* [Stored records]
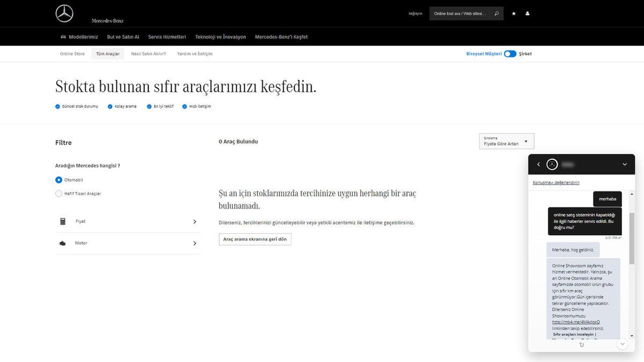Click the attachment clip icon below the chat
The width and height of the screenshot is (644, 362).
(x=581, y=345)
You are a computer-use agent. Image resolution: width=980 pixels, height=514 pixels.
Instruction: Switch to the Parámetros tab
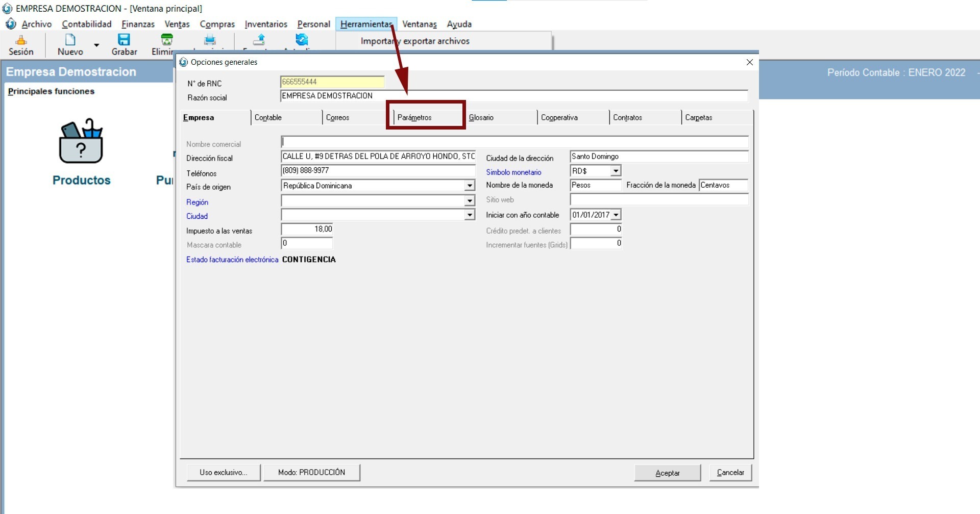coord(414,118)
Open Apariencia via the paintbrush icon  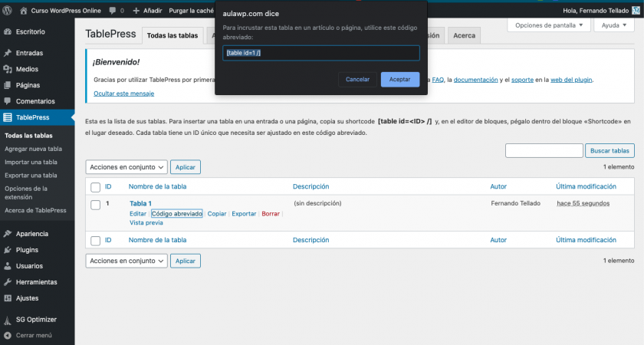[8, 234]
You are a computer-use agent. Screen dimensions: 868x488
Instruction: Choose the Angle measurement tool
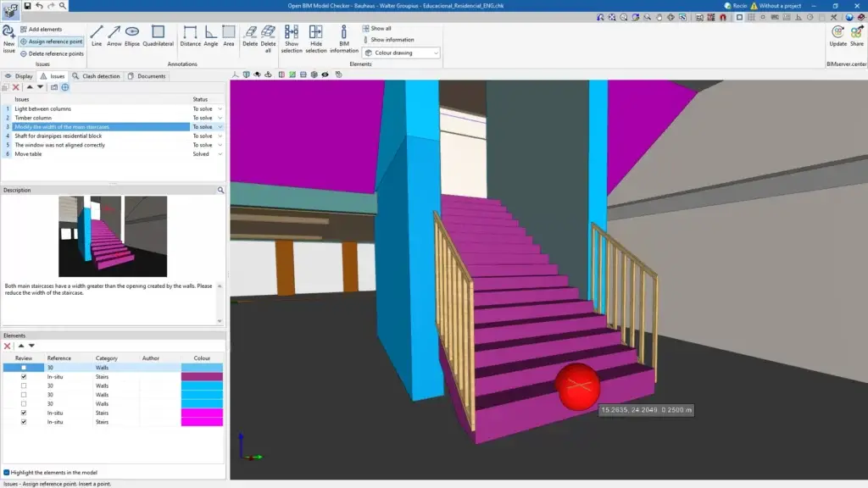click(210, 35)
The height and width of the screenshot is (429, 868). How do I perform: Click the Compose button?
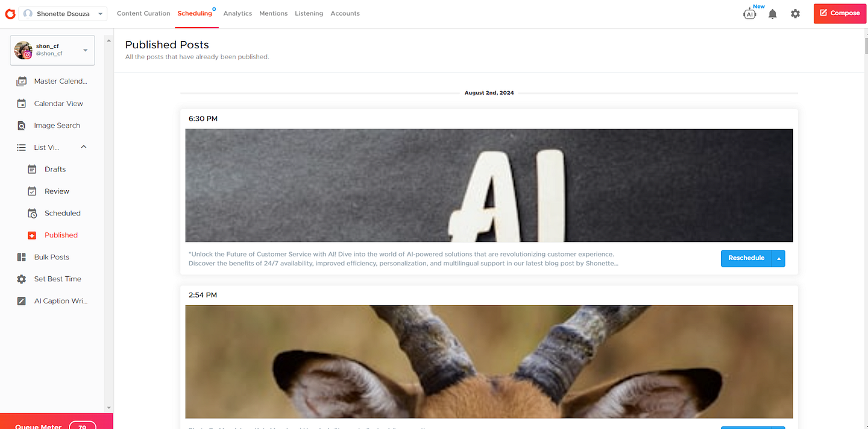(840, 13)
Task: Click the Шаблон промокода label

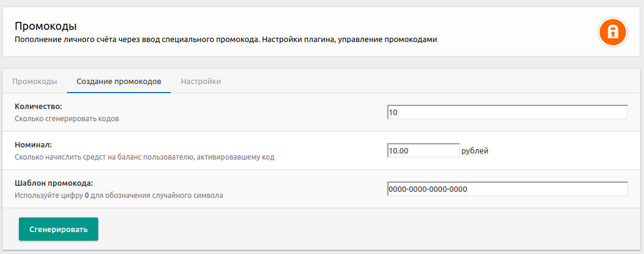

* [Problem to solve]
Nothing but the lines from the line holding "The height and" through the last line of the entries above is to be reproduced, exactly and without pictures.

* [Your solution]
The height and width of the screenshot is (429, 868). How do I perform: Click the Compose button?
(840, 13)
Task: Click the Шаблон промокода label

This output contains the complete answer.